* [ACTIVITY] An image-free reproduction of the data below is needed: print it exactly.

START PROVIDED ENTRIES

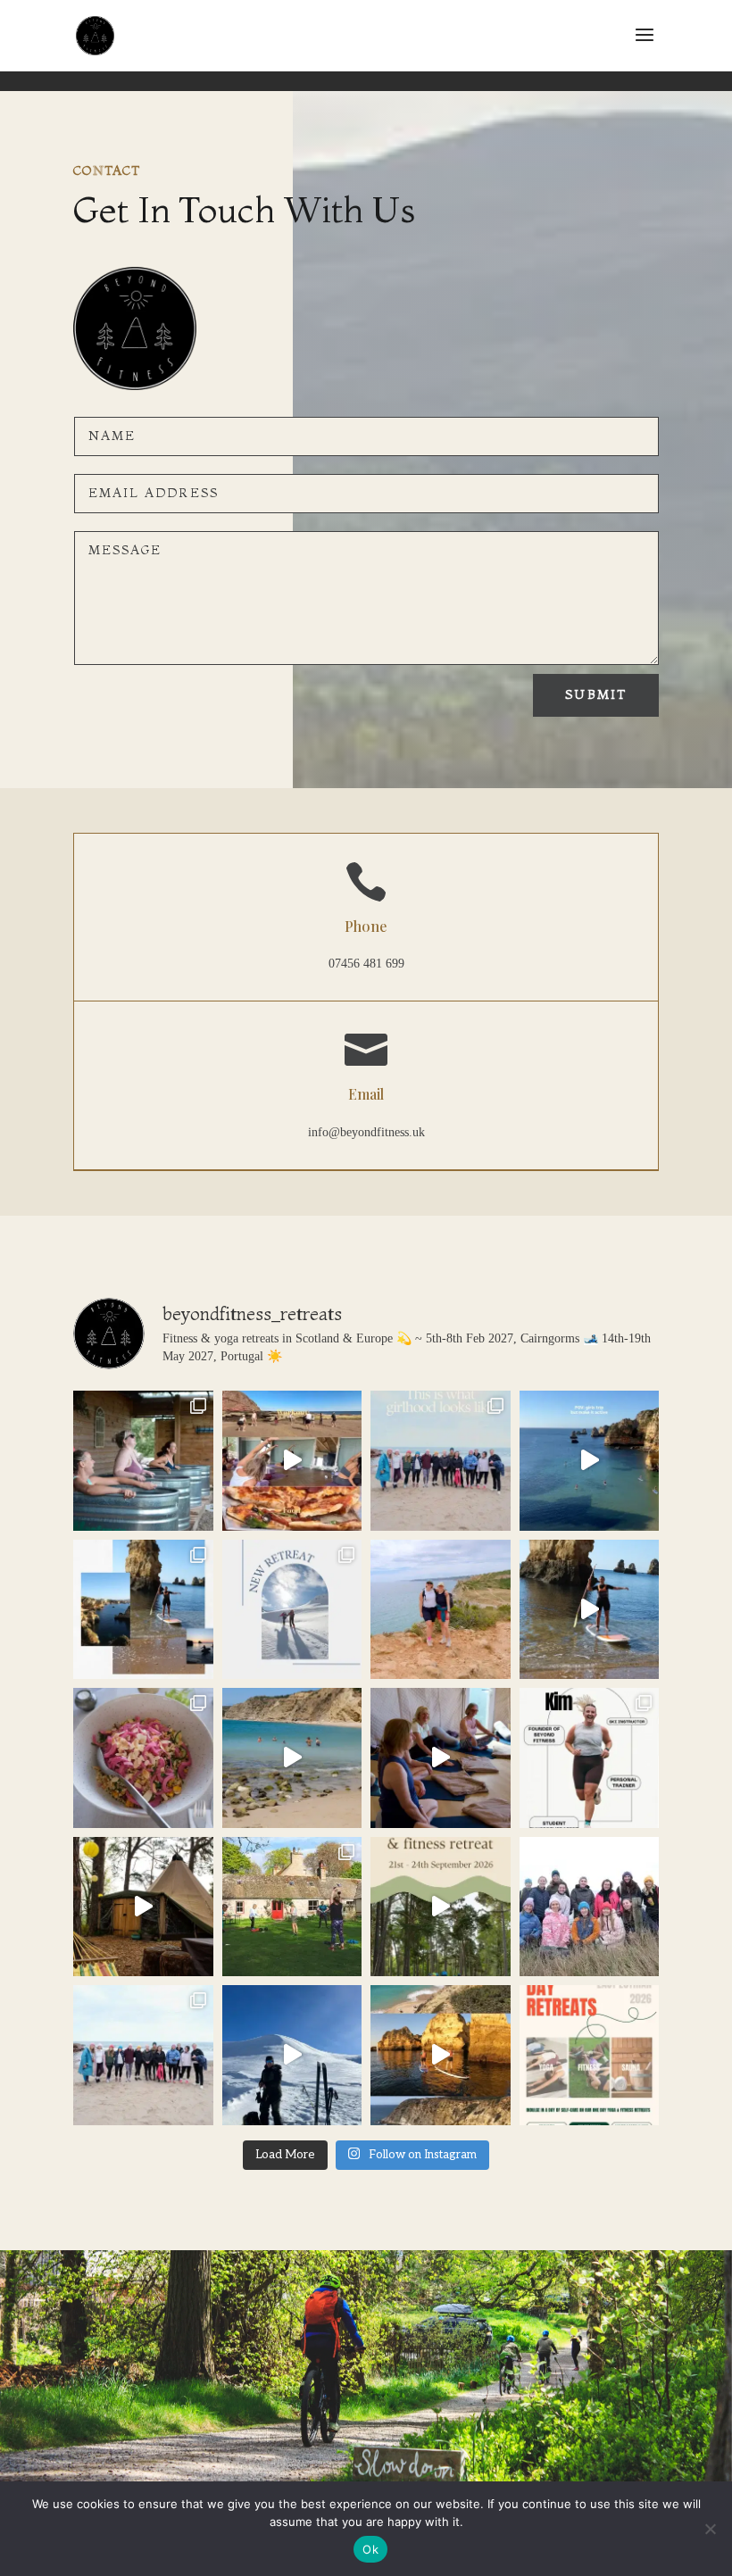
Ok (370, 2549)
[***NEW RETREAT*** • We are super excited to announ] (292, 1610)
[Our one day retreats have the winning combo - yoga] (590, 2055)
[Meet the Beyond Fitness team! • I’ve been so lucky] (590, 1758)
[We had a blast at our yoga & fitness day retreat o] (292, 1461)
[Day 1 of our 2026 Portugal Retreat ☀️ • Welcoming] (440, 1758)
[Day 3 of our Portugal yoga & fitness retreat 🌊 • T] (590, 1610)
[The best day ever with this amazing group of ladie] (143, 2055)
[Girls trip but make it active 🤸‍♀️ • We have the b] (590, 1461)
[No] (710, 2529)
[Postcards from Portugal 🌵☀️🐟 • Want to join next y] (143, 1610)
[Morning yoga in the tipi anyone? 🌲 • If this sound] (143, 1907)
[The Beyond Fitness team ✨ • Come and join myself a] (440, 1610)
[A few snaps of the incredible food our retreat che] (143, 1758)
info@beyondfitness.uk (366, 1132)
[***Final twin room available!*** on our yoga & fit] (440, 2055)
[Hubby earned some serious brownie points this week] (292, 2055)
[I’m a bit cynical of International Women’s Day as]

END PROVIDED ENTRIES

* [WRITTEN RESPONSE]
Ok (370, 2549)
[***NEW RETREAT*** • We are super excited to announ] (292, 1610)
[Our one day retreats have the winning combo - yoga] (590, 2055)
[Meet the Beyond Fitness team! • I’ve been so lucky] (590, 1758)
[We had a blast at our yoga & fitness day retreat o] (292, 1461)
[Day 1 of our 2026 Portugal Retreat ☀️ • Welcoming] (440, 1758)
[Day 3 of our Portugal yoga & fitness retreat 🌊 • T] (590, 1610)
[The best day ever with this amazing group of ladie] (143, 2055)
[Girls trip but make it active 🤸‍♀️ • We have the b] (590, 1461)
[No] (710, 2529)
[Postcards from Portugal 🌵☀️🐟 • Want to join next y] (143, 1610)
[Morning yoga in the tipi anyone? 🌲 • If this sound] (143, 1907)
[The Beyond Fitness team ✨ • Come and join myself a] (440, 1610)
[A few snaps of the incredible food our retreat che] (143, 1758)
info@beyondfitness.uk (366, 1132)
[***Final twin room available!*** on our yoga & fit] (440, 2055)
[Hubby earned some serious brownie points this week] (292, 2055)
[I’m a bit cynical of International Women’s Day as]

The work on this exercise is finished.